Court Opinion

ID: 6159628
Source: CourtListenerOpinion
Date Created: 2022-02-05 16:34:30.93642+00
Date Added: 2024-06-11T08:55:23.566435
License: Public Domain

Foley, S.
In the examination of the surviving trustee, had pursuant to section 263 of the Surrogate’s Court Act, objections have been raised by counsel for the fiduciary upon the general ground that the questions of counsel for the potential objectant improperly extended the scope of such examination.
The first group of questions to be ruled upon by the Surrogate involves an attempt to inquire as to the transactions of the trustee in purchasing and holding bonds in bearer form prior to the initiating date of the present account. The prior accounts were judicially settled by decrees made in 1931 and 1941.
Counsel for the potential objectant' claims that he has the right to inquire into transactions occurring in the periods of the prior accountings because of the provisions of section 231 of the Surrogate’s Court Act. _
The Surrogate sustains the objections of counsel for the fiduciary to this line of examination. Since the enactment in 1916 of the predecessor section of the Code of Civil Procedure to section 231 of the Surrogate’s Court Act, and for a period of twenty-eight years the practical construction accorded to the terms of the section has been that a fiduciary was permitted to invest in and retain bearer bonds.
*609By a coincidence, the author of this decision drafted and introduced as a member of the State Senate the legislative measure which became the predecessor section of the Code of Civil Procedure referred to above. (Code Civ. Pro., § 2664-a.)

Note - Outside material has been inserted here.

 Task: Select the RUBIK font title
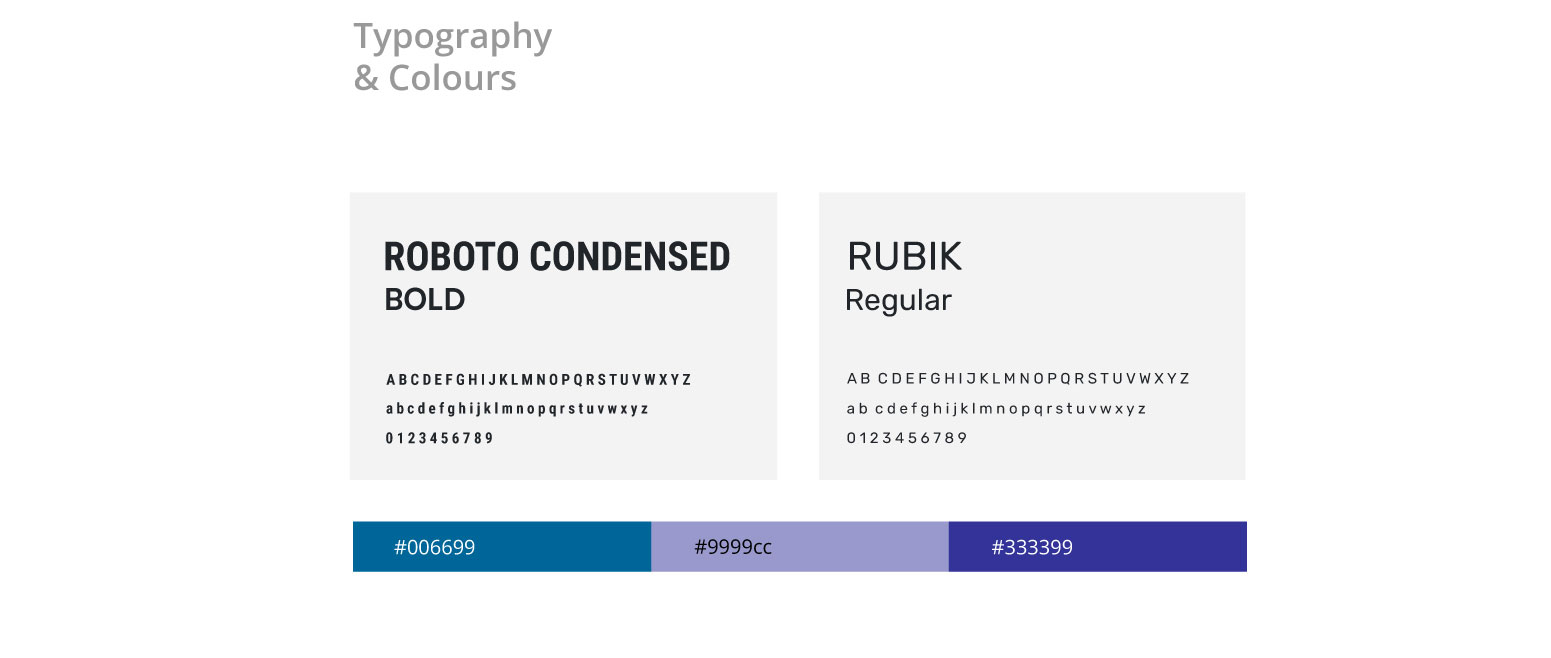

The pertinent part of section 231 reads: “ Every executor, administrator, guardian or testamentary trustee shall keep the funds and property received from the estate of any deceased person separate and distinct from his own personal fund and property. He shall not invest the same or deposit the same with any person, association or corporation doing business under the banking law or other person or institution, in his own name, but all transactions had and done by him shall be in his name as such executor, administrator, guardian or testamentary trustee; * # *. Any person violating any of the provisions of this section shall be guilty of a misdemeanor.”

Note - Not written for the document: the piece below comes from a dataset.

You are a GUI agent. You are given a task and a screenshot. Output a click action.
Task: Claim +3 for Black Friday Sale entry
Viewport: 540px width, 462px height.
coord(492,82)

Under these terms a fiduciary is not compelled'to register bonds in the name of the fiduciary of the estate as such. He may retain bearer bonds taken over at the death of the testator and any fiduciary may invest in new bearer bonds.
The section prohibits him from mingling the bearer bonds with his own property. They must be kept in a safe deposit box or other form of earmarked custody in the name of the fiduciary of the specific estate as such. The fiduciary must purchase such bonds in his name as fiduciary. They cannot be bought in his individual name. Sales likewise are required tó be made in the name of the fiduciary as such.

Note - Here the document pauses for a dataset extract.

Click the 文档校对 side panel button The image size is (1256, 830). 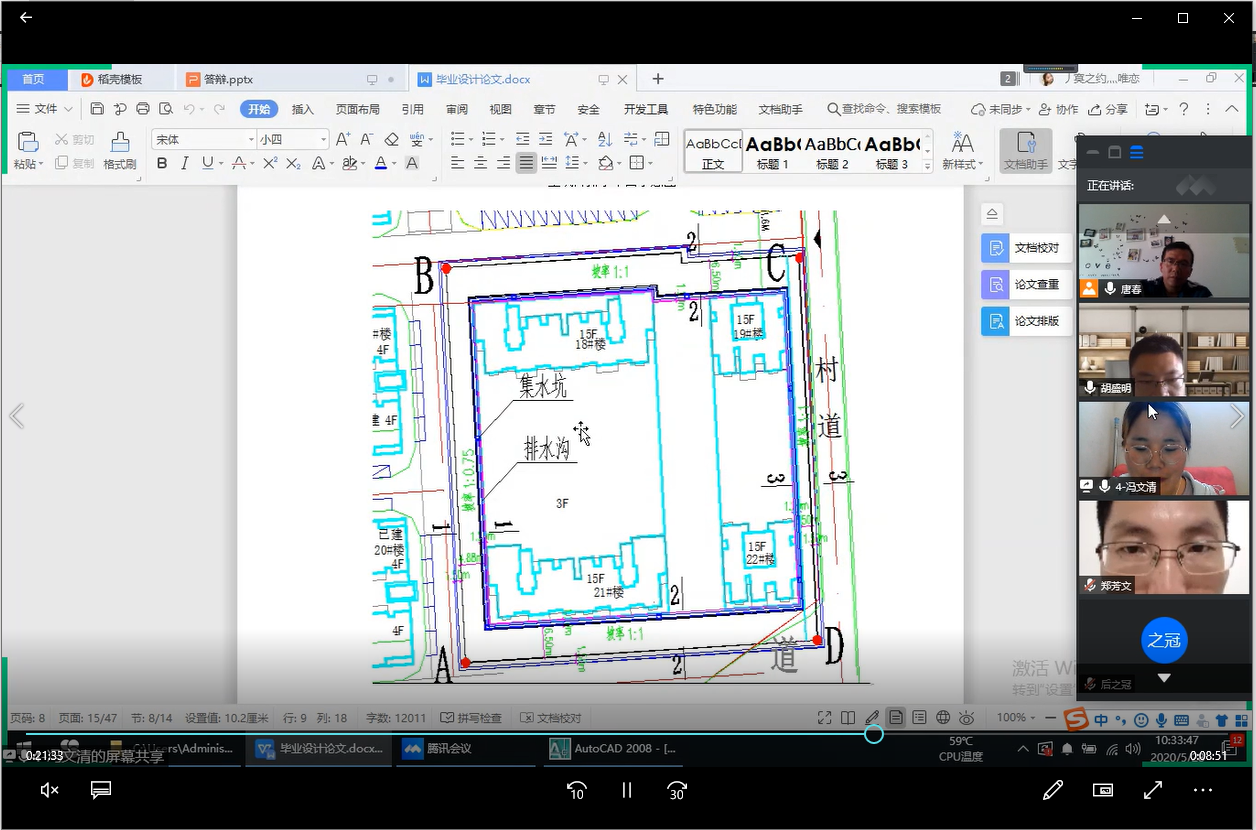1026,248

The construction referred to above, which has been uniformly followed by the Surrogates ’ Courts, by trustees and their attorneys and by special guardians, was confirmed by the Legislature in the explanatory note to the amendment of section 231 made by chapter 343 of the Laws of 1939. That amendment was recommended by the Executive Committee of the Surrogates’ Association of the State of New York. The explanatory note printed in the legislative bill read: “ The changes proposed by this amendment relate only to registered securities. It is not intended to compel the fiduciary or the depository to register bearer bonds or to prohibit their retention without registration so long as such bearer bonds are identified, earmarked and segregated as assets of -the estate.” (Assembly Pr. No. 2641.)
Since the fiduciary here had the right to invest in and retain bonds in bearer form, the questions attempted to be asked of him are not the subject of examination. The objections to them are sustained.
[Other directions included in the original decision of the Surrogate omitted because of their subordinate importance.]